- Founded: 1995
- Dissolved: 2000
- Merger of: People's Unity Assembly Members of Maulets and Catalunya Lliure
- Merged into: Endavant
- Headquarters: Barcelona
- Ideology: Catalan independence Socialism Anti-fascism Libertarian socialism Autonomism
- Political position: Left-wing
- Colors: Red Yellow Black

= Platform for the Unity of Action =

The Platform for the Unity of Action (Catalan: Plataforma per la Unitat d'Acció, PUA) was an independentist organisation active between 1995 and 2000. The PUA was created by ex-members of People's Unity Assembly, the Maulets, different local political organisations and Catalunya Lliure. One of the main reasons the PUA was formed was to oppose the approaching of a sector of the Catalan independentist left to the Republican Left of Catalonia (ERC).

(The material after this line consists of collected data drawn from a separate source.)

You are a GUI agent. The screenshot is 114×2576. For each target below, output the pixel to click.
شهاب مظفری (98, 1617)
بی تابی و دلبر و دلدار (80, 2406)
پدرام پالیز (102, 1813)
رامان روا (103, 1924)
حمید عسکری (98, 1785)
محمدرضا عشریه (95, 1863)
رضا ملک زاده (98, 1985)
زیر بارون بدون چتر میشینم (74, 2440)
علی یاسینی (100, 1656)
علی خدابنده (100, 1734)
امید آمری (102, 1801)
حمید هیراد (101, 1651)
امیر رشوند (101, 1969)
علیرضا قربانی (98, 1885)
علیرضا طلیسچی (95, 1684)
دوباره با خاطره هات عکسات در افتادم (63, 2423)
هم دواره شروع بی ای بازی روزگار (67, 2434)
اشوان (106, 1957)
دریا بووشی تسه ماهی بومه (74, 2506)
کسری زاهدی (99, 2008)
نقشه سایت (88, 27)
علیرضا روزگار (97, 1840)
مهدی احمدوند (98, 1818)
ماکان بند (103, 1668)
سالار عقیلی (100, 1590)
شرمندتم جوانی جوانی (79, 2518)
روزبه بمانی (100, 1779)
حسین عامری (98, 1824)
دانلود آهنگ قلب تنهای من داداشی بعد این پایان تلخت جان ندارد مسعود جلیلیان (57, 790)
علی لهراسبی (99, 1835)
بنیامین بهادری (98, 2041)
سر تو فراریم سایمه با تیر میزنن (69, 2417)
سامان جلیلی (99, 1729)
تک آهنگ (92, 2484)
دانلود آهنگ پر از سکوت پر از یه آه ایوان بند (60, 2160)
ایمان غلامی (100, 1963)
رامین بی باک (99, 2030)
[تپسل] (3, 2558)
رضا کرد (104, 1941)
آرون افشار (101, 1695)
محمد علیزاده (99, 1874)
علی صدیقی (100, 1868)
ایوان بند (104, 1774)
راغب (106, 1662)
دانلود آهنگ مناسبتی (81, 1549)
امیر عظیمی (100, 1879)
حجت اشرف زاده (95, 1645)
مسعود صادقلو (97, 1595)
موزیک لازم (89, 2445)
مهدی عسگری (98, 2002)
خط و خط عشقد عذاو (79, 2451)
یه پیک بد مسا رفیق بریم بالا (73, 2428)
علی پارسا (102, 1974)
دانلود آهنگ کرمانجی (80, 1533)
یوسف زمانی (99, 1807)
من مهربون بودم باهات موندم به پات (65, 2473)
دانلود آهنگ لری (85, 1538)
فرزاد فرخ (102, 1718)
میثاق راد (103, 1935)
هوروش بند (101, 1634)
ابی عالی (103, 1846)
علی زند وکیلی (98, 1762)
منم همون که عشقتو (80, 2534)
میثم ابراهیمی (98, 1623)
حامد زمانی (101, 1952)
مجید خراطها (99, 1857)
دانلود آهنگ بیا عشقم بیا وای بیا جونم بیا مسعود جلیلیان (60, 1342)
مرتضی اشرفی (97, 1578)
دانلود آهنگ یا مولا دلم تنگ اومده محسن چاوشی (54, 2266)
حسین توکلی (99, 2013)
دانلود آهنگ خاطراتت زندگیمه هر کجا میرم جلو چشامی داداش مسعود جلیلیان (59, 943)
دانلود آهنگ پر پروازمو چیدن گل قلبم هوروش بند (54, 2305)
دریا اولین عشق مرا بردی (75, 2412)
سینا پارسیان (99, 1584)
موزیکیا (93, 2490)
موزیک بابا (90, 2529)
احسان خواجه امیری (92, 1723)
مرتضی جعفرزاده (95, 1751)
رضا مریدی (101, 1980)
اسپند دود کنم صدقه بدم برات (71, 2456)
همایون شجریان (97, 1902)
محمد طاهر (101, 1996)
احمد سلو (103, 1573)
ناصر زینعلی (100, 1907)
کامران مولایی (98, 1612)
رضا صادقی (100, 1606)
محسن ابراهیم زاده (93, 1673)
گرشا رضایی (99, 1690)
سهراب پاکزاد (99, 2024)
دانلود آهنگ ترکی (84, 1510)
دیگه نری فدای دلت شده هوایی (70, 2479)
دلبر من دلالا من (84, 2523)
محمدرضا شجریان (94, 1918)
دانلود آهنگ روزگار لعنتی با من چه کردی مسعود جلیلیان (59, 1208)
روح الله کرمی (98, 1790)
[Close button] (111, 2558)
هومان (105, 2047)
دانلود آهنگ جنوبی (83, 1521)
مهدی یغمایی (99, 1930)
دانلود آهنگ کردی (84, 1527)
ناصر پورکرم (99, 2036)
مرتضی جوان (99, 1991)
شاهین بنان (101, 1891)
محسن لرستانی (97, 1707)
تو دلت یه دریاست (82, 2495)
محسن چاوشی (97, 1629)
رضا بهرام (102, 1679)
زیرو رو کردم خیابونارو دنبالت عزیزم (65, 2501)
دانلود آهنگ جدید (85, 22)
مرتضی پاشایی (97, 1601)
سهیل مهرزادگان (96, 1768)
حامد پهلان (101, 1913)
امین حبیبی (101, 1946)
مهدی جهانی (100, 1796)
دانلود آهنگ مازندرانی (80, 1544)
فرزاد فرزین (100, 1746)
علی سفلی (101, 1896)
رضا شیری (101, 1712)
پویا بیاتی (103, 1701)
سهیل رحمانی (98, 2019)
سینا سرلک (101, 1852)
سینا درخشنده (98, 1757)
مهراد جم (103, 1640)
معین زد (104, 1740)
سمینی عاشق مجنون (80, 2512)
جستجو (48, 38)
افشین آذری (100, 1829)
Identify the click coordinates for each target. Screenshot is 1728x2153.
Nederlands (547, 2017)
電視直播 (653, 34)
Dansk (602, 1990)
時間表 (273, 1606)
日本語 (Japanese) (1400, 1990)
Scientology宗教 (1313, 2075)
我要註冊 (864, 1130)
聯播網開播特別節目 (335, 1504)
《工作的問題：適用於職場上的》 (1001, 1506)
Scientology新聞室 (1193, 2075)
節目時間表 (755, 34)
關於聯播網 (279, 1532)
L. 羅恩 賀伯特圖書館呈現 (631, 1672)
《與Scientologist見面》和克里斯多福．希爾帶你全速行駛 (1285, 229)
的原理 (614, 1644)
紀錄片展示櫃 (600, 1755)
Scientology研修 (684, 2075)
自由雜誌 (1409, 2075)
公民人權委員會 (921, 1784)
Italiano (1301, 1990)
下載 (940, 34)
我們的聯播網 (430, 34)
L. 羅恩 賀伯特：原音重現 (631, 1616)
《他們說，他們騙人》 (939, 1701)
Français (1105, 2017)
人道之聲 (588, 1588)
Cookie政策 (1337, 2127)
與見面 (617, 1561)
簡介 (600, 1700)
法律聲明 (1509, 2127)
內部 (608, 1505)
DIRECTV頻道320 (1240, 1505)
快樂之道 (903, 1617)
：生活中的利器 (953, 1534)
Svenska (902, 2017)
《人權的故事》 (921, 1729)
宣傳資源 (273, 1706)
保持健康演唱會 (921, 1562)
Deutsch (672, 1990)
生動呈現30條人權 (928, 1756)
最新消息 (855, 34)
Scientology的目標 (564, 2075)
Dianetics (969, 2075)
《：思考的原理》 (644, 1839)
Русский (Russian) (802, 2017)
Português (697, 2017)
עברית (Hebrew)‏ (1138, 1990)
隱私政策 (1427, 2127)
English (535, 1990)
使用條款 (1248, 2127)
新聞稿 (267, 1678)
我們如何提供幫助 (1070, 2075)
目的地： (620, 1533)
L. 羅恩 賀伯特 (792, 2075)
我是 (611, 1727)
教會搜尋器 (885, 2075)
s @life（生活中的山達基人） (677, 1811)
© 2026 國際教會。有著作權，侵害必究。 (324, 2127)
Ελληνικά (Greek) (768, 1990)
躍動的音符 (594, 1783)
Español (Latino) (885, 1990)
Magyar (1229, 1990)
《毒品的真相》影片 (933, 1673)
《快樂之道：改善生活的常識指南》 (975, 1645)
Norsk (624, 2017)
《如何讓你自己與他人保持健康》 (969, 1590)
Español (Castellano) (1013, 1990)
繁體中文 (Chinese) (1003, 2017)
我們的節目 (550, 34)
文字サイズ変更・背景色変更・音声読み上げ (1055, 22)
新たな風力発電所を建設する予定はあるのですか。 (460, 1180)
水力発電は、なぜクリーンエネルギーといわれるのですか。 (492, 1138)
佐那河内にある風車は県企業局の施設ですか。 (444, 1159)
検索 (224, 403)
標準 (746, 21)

The following years the PUA experienced a big growth, based on local groups, formed mostly by young people, and participated in the social movements of the late 90s, like the movement against temporary employment or the Okupa (political squatting movement).

In 2000 the organisation considered that its organisational model was becoming obsolete, and that there was a need of establishing more solid and appropriate organisational structures. Therefore, in June 2000, the PUA dissolved itself and formed Endavant.